Perjalanan Dinas KPK Dibiayai Panitia, Busyro: Pelumpuhan Sempurna!

Senin, 09/08/2021 11:11 WIB
Eks Ketua KPK Busyro Muqodas (Foto: Istimewa)

Eks Ketua KPK Busyro Muqodas (Foto: Istimewa)

Jakarta, law-justice.co - Mantan Pimpinan Komisi Pemberantasan Korupsi (KPK), M Busyro Muqoddas menyebut terbitnya peraturan pimpinan KPK terbaru yang membolehkan perjalanan dinas dibiayai panitia merupakan bukti upaya pelumpuhan KPK secara lebih total.

"Itu membuktikan proses penyempurnaan pelumpuhan KPK secara lebih total," kata Busyro seperti melansir CNNIndonesia.com Senin (9/8).

Menurut Busyro, sejak periode pimpinan KPK yang pertama hingga keempat, peraturan yang membolehkan perjalanan dinas dibiayai panitia tidak ada.

Saat itu, terdapat Peraturan Komisi (Perkom) yang melarang perjalanan dinas dibiayai panitia. Perjalanan dinas akan dibiayai dari keuangan KPK. Pegawai KPK yang diutus juga tidak boleh dijemput dan membayar makan dengan uang dari KPK.

"Sampai kepada jamuan makan siang atau makan malam itu juga tidak boleh ditanggung oleh lembaga yang mengundang, baik itu pemerintah maupun swasta," kata Busyro.

Busyro menyebut terbitnya Perkom tersebut sebagai bentuk kerapuhan KPK dan akan mengganggu independensi lambaga anti rasuah itu. Bahkan, menurut Busyro, terbitnya Perkom itu akan menimbulkan budaya feodalisme yang sangat kental saat Orde Baru.

"Feodalisme itu kan menimbulkan dan menjadi sumber dari korupsi, kolusi, dan nepotisme," jelas Busyro.

Busyro menilai terbitnya Peraturan Pimpinan (Perpim) KPK Nomor 6 Tahun 2021 tersebut tidak bisa dipisahkan dari upaya pelumpuhan KPK lainnya.

Pelumpuhan KPK, kata Busyro, dilakukan secara institusional.

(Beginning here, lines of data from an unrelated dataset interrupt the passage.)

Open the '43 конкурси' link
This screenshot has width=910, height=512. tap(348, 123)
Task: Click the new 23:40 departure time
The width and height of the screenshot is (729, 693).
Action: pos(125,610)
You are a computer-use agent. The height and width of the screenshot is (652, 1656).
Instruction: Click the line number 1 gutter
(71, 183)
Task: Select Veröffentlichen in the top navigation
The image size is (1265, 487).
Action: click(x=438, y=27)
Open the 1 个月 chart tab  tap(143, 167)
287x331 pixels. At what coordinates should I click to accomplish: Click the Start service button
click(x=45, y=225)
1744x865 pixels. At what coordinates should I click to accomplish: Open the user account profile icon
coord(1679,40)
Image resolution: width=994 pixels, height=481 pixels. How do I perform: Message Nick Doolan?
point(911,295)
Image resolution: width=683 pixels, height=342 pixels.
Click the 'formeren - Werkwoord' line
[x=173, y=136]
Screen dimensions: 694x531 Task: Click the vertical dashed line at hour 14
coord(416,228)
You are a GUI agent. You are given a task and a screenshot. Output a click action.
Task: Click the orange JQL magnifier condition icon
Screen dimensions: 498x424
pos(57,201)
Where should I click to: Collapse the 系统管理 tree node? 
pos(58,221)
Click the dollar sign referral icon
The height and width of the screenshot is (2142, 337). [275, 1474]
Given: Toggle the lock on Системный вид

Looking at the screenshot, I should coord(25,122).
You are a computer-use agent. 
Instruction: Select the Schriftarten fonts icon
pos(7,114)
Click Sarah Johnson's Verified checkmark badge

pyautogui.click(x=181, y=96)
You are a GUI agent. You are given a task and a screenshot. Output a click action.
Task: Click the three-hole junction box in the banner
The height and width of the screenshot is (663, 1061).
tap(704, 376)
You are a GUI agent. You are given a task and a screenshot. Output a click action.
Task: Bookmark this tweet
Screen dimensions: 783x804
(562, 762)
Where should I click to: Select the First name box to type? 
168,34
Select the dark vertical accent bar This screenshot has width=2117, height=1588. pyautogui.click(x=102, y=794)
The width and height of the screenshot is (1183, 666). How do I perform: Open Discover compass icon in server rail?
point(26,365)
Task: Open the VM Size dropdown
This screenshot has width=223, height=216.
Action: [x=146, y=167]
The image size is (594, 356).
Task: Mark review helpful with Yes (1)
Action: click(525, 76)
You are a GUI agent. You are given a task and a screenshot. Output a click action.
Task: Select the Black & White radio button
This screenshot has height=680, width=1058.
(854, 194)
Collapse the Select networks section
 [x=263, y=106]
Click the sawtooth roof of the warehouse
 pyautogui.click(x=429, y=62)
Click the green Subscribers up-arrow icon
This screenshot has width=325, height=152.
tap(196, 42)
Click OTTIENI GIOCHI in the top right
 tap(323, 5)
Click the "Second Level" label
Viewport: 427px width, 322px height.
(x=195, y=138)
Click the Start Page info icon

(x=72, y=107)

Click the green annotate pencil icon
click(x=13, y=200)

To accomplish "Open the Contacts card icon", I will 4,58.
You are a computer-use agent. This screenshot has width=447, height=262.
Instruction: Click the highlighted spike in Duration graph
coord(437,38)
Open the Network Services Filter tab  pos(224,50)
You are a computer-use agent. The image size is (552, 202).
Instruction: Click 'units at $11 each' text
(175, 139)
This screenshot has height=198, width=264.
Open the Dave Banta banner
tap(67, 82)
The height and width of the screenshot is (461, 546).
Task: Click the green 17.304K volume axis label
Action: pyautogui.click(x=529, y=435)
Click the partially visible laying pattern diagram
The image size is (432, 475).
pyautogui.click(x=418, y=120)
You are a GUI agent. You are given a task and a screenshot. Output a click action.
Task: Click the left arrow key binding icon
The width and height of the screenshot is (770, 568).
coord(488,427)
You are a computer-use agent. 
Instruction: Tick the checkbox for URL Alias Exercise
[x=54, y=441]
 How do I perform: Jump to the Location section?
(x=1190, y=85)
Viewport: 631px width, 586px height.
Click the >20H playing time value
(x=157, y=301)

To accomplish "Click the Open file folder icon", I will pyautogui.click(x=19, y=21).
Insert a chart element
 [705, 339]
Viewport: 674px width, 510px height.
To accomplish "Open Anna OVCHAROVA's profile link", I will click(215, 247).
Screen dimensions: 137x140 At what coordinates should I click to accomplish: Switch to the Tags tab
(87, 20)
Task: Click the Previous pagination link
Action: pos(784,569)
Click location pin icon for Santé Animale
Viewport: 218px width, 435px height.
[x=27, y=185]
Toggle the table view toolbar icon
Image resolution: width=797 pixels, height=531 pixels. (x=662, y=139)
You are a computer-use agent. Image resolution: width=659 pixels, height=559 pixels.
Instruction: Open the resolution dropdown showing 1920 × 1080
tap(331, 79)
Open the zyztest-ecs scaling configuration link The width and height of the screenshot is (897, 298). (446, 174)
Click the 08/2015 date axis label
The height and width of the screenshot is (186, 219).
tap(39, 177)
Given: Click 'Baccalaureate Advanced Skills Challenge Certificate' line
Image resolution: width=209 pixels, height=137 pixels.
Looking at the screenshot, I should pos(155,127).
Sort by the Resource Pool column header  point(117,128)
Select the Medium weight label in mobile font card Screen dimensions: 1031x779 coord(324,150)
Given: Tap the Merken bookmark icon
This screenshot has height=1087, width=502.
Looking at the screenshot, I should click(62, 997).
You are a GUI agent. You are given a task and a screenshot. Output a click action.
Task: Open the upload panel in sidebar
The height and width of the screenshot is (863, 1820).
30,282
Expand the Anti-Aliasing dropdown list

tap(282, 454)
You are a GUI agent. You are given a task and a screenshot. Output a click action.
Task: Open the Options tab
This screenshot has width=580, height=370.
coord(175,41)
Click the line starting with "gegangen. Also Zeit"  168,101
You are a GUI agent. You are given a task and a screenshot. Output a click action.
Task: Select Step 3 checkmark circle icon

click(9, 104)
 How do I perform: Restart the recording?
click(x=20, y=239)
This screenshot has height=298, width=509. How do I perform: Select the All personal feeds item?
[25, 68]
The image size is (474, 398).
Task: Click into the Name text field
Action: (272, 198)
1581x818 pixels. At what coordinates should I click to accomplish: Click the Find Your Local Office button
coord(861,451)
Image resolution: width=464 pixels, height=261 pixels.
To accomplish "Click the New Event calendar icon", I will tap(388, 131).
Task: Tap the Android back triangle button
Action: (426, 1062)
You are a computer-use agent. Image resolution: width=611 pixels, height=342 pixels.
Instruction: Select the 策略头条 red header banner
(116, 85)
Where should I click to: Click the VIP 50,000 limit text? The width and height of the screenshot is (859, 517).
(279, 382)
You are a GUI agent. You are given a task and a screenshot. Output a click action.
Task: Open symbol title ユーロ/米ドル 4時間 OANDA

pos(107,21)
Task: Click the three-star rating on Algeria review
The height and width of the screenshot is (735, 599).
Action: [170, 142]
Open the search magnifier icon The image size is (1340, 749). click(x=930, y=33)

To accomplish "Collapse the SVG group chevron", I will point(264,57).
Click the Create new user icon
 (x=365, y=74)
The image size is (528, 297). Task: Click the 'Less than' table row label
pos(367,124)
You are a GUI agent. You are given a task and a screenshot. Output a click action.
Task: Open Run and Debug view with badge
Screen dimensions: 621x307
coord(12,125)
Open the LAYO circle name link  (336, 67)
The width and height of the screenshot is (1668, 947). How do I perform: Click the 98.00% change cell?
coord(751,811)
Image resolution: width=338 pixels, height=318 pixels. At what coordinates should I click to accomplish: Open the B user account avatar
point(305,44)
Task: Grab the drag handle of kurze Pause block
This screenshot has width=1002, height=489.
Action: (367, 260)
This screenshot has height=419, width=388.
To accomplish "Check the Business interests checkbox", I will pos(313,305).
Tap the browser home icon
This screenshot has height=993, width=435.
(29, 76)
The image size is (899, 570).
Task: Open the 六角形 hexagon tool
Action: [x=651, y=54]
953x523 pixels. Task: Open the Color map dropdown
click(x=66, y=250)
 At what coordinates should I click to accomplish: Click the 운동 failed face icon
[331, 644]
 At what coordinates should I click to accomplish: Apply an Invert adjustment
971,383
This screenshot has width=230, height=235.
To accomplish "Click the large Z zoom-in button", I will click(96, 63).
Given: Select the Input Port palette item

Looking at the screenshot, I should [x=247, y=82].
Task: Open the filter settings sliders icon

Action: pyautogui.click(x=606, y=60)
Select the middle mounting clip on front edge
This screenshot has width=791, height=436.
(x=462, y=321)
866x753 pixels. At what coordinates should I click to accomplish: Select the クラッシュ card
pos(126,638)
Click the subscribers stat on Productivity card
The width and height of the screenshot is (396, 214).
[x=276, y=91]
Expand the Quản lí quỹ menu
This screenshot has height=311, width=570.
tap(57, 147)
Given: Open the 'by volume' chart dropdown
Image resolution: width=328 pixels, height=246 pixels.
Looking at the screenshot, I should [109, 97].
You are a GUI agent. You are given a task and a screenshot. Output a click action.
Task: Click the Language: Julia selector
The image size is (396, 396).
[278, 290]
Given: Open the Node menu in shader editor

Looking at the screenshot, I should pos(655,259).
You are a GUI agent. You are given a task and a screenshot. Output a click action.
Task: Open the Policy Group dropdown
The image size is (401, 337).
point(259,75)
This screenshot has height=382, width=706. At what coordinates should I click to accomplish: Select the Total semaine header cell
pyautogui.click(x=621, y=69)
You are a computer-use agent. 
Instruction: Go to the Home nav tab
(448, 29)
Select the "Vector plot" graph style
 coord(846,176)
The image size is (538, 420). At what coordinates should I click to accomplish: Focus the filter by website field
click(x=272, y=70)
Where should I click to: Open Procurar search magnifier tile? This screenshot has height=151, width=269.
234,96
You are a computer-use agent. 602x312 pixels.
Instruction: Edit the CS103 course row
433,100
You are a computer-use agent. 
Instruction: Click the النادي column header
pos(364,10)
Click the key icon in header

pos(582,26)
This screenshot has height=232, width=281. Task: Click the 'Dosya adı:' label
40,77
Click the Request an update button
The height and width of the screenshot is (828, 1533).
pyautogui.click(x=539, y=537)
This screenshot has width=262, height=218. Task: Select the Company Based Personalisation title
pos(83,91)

Hal ini diawali dengan mengubah UU KPK yang membuat pegawai KPK menjadi aparatur sipil negara (ASN).

"Masih belum cukup, lalu diadakan akrobat politik dengan TWK (tes wawasan kebangsaan) itu," ujarnya.

KPK bantah gratifikasi

Juru Bicara KPK, Ali Fikri memastikan bahwa biaya perjalanan dinas pimpinan dan pegawai KPK yang bisa ditanggung penyelenggara lain bukan merupakan bentuk gratifikasi.

"Biaya perjalanan dinas merupakan biaya operasional kegiatan, bukan gratifikasi apalagi suap," kata Ali dalam keterangan resminya yang dikutip Senin (9/8).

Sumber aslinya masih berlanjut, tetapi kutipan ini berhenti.